At first the tenor of the poem feels almost hopeful:

—–

The passengers on this voyage   

wore masks or cannulae

or dangled devices that dripped   

chemicals into their wrists.   

I believed that the ship

traveled to a harbor

of breakfast, work, and love…   

When the infusions

are infused entirely, bone

marrow restored and lymphoblasts

remitted, I will take my wife,

bald as Michael Jordan,

back to our dog and day.

But Kenyon’s illness is terminal, evident in the final lines, and as her disease progresses, his trips to the hospital become anxious, as he and his dying wife return to the hospital:

I listened in case Jane called

for help, or spoke in delirium,

ready to make the agitated

drive to Emergency again

for readmission to the huge

vessel that heaves water month   

after month, without leaving   

port, without moving a knot,   

without arrival or destination,   

its great engines pounding.

(In: Without, 1998))

“The Ship Pounding” is a moving and visceral image offered by Hall, one that makes experience of the narrator and his dying wife readily understood.

I often return to the wonderful book by former literary critic, Anatole Broyard, who died in 1990 from prostate cancer.  Entitled, Intoxicated by My Illness and Other Writings on Life and Death (1993) Broyard also explored the use of metaphor to think about and describe his illness:

Always in emergencies we invent narratives. . . Metaphor was one of my symptoms.  I saw my illness as a visit to a disturbed country. . . I imagined it as a love affair with a demented woman who demanded things I had never done before. . .   When the cancer threatened my sexuality, my mind became immediately erect. 

Medicine continues to advance and offer us much more precise understanding of medical conditions and diseases, yet “metaphor,” as some authors have stated, “remains essential” as a way to convey the experience of illness.  As Broyard remarked, “Metaphors may be as necessary to illness as they are to literature, as comforting to the patient as his own bathrobe and slippers.”

Writing Suggestions:

What metaphors have you used to describe your illness?  How did they change as your condition changed?
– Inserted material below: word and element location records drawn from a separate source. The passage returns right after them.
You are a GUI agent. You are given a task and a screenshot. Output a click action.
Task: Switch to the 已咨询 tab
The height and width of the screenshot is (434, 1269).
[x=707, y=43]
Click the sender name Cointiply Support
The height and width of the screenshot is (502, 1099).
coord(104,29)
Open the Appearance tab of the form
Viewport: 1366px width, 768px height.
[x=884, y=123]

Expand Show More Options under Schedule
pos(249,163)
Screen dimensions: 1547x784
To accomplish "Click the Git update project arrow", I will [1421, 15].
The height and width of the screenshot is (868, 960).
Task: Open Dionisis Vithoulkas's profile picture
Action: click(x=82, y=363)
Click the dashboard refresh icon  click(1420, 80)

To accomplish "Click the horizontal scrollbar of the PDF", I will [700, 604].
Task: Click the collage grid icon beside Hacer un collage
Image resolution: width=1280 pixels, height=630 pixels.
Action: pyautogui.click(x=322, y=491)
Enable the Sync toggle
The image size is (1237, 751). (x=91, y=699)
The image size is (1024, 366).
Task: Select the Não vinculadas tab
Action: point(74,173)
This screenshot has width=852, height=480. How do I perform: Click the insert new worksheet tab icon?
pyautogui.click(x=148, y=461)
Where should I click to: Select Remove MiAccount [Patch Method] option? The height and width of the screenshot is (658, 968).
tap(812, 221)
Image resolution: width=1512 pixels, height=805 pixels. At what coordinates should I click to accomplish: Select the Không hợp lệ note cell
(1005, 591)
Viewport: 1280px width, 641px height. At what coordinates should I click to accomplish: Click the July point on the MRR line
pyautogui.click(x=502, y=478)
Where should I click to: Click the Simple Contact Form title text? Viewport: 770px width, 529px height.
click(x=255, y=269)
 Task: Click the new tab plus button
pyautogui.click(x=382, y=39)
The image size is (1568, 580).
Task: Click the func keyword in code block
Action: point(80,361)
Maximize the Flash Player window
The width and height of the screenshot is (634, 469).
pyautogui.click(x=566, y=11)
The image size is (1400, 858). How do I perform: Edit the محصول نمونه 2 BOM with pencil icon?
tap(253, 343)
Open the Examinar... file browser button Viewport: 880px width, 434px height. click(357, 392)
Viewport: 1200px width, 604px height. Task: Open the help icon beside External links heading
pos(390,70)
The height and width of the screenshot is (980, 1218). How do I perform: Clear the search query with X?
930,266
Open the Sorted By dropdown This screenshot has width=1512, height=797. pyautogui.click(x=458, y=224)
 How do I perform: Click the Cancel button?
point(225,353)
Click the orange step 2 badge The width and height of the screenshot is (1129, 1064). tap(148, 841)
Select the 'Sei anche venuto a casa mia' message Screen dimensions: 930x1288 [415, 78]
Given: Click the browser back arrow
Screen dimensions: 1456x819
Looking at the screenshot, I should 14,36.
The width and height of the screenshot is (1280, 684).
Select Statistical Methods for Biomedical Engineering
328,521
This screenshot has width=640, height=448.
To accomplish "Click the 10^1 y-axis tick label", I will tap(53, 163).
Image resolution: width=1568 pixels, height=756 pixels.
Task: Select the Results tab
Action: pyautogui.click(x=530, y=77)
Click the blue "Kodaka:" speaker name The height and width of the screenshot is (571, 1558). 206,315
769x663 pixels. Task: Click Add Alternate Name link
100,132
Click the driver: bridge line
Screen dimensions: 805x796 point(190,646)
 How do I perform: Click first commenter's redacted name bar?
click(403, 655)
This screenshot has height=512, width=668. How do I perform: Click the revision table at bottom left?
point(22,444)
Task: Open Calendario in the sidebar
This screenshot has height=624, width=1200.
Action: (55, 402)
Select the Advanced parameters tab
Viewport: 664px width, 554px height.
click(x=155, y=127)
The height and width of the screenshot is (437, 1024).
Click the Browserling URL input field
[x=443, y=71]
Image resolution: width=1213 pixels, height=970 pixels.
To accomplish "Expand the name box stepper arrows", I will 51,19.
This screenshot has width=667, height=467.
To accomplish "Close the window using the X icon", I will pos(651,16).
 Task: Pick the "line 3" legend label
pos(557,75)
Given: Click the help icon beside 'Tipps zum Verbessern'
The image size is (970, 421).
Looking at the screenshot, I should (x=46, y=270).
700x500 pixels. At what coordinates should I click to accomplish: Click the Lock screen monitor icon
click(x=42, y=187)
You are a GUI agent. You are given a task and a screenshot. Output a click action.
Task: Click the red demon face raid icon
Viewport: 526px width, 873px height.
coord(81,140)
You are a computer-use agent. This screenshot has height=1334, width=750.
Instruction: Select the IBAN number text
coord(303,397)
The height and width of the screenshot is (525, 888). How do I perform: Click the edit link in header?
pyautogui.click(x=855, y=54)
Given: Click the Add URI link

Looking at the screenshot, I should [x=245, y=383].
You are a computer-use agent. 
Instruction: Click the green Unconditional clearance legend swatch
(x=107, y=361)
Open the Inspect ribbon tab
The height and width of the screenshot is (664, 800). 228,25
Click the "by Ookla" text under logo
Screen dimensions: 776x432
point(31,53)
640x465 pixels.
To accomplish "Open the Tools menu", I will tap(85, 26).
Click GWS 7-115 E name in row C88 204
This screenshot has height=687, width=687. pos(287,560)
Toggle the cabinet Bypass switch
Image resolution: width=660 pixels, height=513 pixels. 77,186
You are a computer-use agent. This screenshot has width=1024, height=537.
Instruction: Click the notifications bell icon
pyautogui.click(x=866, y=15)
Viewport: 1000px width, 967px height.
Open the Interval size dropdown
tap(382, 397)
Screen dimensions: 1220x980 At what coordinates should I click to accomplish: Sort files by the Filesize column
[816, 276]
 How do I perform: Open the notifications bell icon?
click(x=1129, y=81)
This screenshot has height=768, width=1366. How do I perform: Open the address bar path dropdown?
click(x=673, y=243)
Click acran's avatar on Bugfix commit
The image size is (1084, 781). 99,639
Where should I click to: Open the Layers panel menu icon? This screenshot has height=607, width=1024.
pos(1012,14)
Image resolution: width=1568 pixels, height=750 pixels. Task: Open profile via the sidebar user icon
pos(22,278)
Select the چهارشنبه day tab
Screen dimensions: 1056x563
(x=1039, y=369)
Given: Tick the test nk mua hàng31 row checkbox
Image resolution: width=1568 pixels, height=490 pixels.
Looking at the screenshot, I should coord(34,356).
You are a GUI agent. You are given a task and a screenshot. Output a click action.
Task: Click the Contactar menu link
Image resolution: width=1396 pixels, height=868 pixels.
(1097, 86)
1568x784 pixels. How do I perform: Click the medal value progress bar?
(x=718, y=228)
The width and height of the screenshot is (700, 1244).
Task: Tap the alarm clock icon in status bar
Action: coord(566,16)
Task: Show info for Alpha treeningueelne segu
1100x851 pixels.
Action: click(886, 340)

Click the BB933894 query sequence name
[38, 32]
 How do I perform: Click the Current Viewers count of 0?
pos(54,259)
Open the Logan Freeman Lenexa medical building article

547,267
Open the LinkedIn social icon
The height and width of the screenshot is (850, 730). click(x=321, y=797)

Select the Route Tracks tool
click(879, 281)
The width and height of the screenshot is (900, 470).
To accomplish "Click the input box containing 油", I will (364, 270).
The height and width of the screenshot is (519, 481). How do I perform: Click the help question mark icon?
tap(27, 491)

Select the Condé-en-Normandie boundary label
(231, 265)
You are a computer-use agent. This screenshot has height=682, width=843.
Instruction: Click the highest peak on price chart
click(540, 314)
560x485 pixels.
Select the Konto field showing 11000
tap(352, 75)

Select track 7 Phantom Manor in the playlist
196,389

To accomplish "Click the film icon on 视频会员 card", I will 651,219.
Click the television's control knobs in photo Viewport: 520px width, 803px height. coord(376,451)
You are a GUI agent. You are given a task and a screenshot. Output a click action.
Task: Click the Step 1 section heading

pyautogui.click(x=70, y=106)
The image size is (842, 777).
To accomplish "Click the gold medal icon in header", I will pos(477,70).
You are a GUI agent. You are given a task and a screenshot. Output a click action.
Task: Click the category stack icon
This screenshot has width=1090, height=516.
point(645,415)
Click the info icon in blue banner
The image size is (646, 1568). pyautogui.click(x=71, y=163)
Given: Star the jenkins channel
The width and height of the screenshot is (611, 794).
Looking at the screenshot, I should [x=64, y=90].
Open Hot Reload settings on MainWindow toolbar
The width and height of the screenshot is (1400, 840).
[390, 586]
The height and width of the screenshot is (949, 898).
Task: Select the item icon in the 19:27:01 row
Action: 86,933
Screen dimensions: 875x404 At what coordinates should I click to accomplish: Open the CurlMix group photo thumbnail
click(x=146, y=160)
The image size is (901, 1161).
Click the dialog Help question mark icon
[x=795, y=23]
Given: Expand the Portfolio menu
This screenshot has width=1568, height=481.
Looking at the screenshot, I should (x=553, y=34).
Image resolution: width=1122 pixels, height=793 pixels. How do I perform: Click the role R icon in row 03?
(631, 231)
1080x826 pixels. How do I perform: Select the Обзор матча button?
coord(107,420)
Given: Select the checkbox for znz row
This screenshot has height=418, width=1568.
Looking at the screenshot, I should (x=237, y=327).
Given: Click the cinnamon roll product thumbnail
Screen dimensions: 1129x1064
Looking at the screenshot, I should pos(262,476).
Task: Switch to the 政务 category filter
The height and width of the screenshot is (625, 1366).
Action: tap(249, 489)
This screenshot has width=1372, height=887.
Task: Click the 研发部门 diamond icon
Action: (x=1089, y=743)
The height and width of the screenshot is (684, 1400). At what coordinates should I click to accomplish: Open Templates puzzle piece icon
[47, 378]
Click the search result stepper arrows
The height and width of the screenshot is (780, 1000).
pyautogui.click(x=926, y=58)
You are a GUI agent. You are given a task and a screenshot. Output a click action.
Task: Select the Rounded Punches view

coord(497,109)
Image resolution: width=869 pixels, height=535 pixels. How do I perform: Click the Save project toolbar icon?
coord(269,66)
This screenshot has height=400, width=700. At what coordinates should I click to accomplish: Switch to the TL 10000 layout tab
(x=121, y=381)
  • Think about the ways in which you have used metaphors with family, friends or your doctors, to describe your experience of serious or debilitating illness.  How have they helped you understand and communicate?
  • Explore the different metaphors that describe your illness or condition.  Begin with a phrase, for example such as “Cancer is a…” or “Living with heart failure is like a…,”or “A heart attack is like…”  and finish the thought, noting what image or word emerges.  Remember, write quickly, without editing. Set the timer for five or ten minutes and keep your pen (or fingers) moving. Generate as many comparisons or metaphors as you can.  Once you’ve finished, read over what you’ve written.   What surprises you?  Do you discover any unexpected insights to your feelings?  How do your metaphors you navigate and explain your illness to others? 
  • Try writing a poem or narrative using the metaphors to describe your experience of illness or disease.
  • “Physicians who used more metaphors were seen as better communicators.”  True or False for you?  Has your physician used metaphors in communicating aspects of your diagnosis?  If so, do any stand out?  Were the metaphors useful in helping you understand your illness?